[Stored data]
--

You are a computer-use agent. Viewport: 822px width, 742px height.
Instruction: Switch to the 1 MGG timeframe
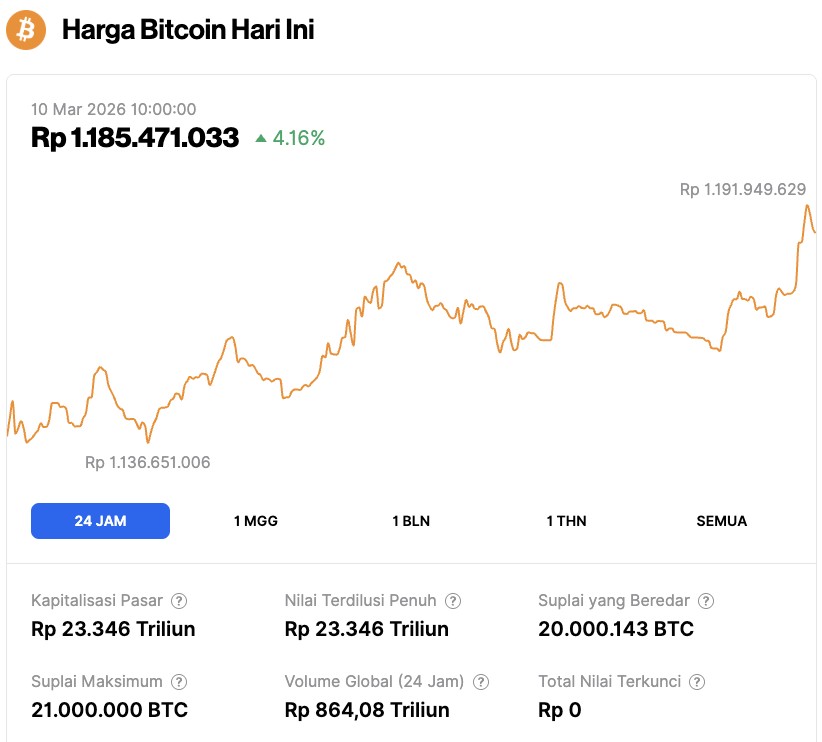coord(255,520)
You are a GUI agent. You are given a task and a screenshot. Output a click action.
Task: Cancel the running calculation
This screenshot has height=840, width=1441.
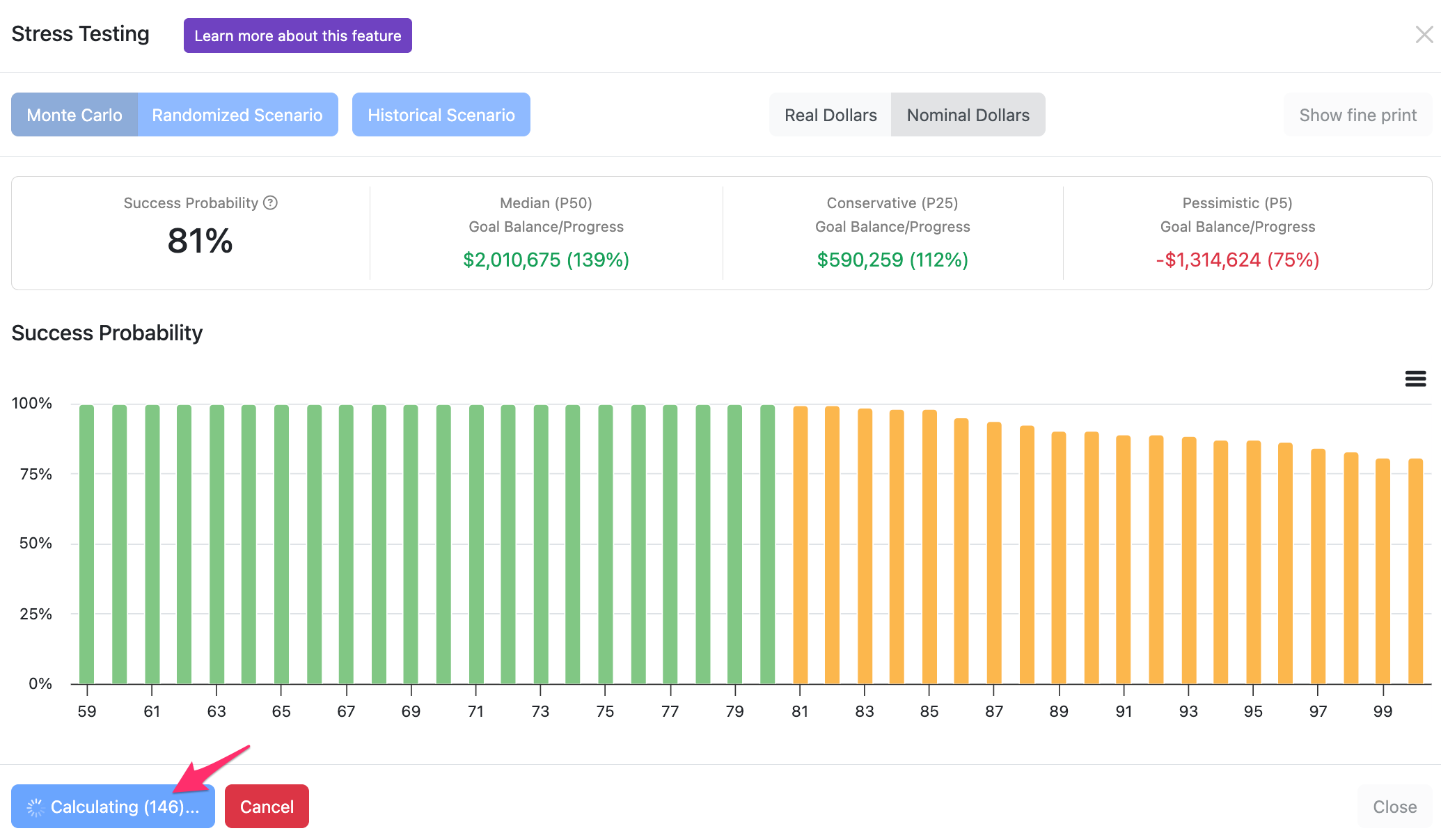tap(267, 807)
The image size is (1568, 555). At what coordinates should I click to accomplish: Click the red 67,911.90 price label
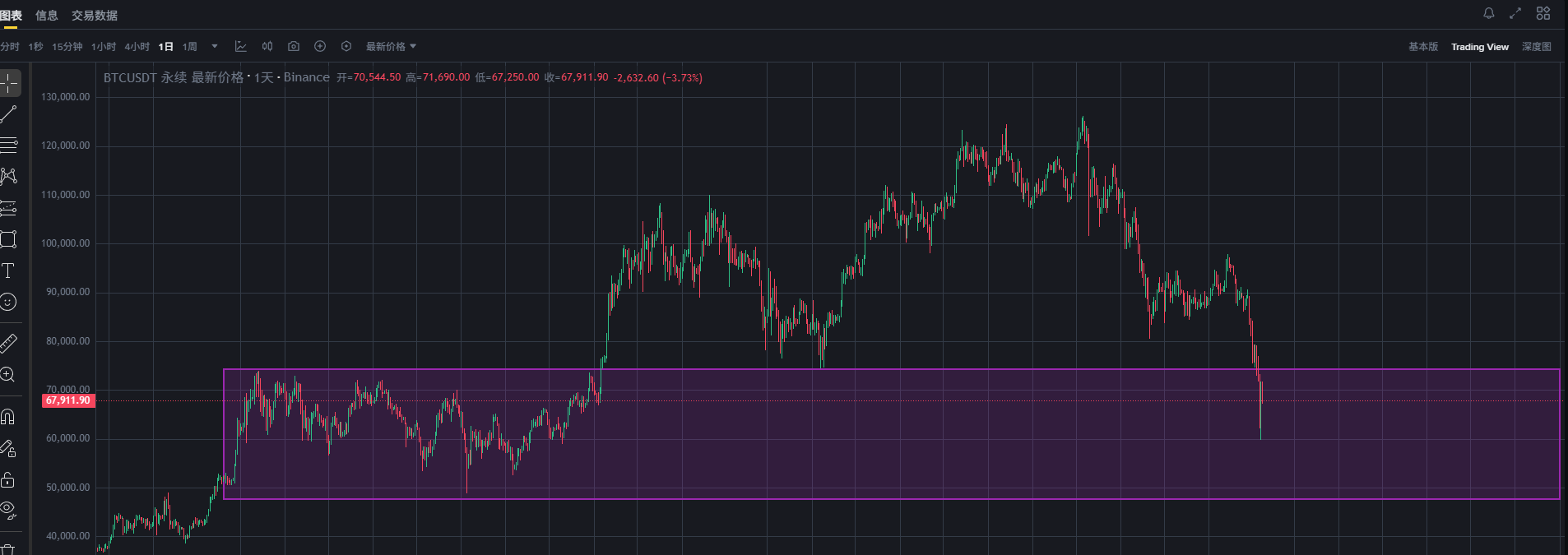point(68,400)
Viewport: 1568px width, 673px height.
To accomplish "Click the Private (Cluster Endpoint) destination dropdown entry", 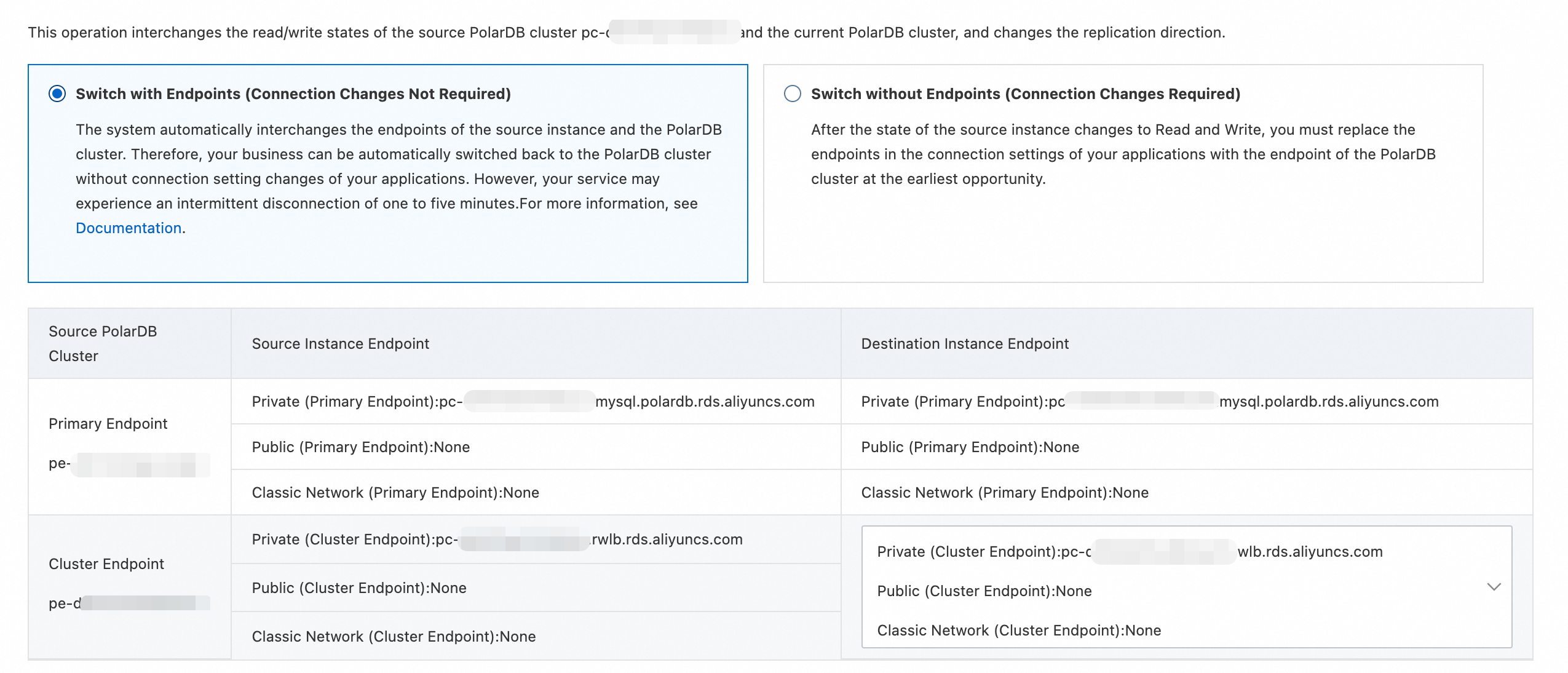I will pos(1129,552).
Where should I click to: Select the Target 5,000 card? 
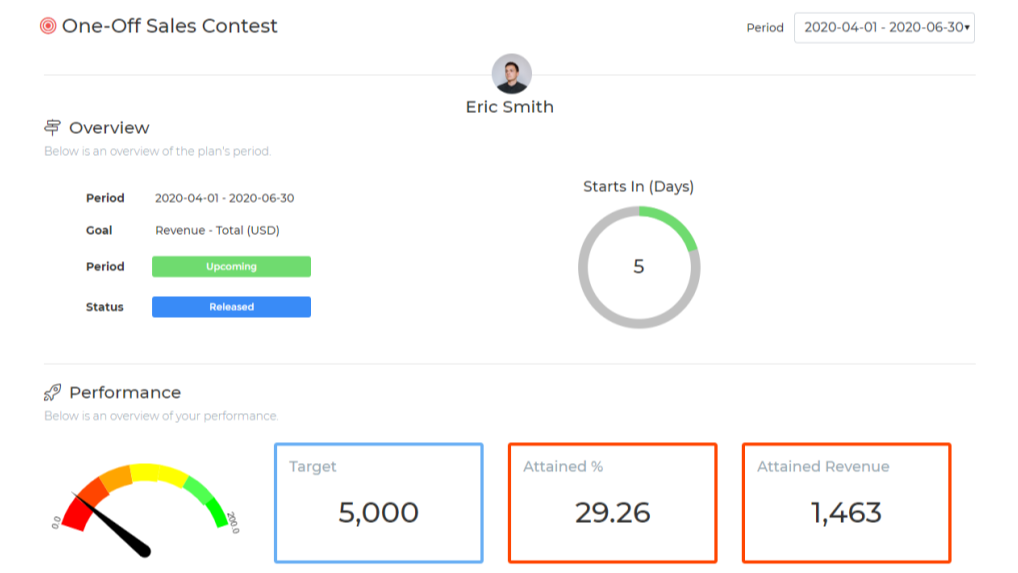coord(378,502)
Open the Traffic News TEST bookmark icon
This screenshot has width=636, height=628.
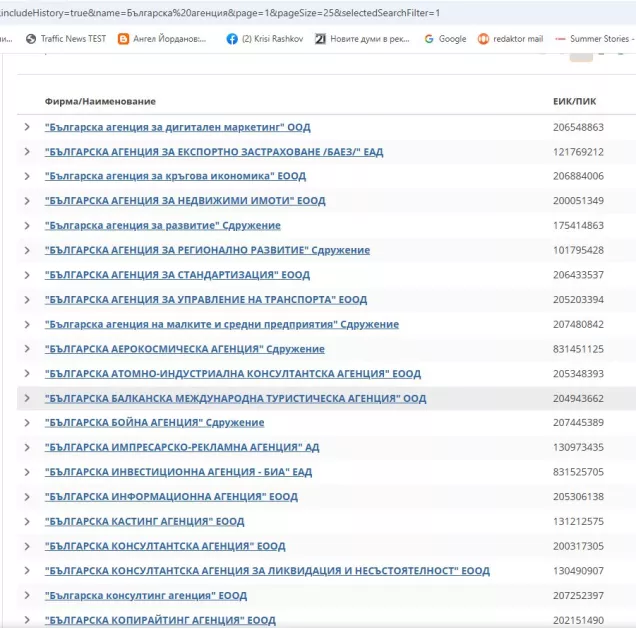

--

Exercise aim: Counting only lines that hold "agent", report how many there are in the records above, as a bare number.

Task result: 2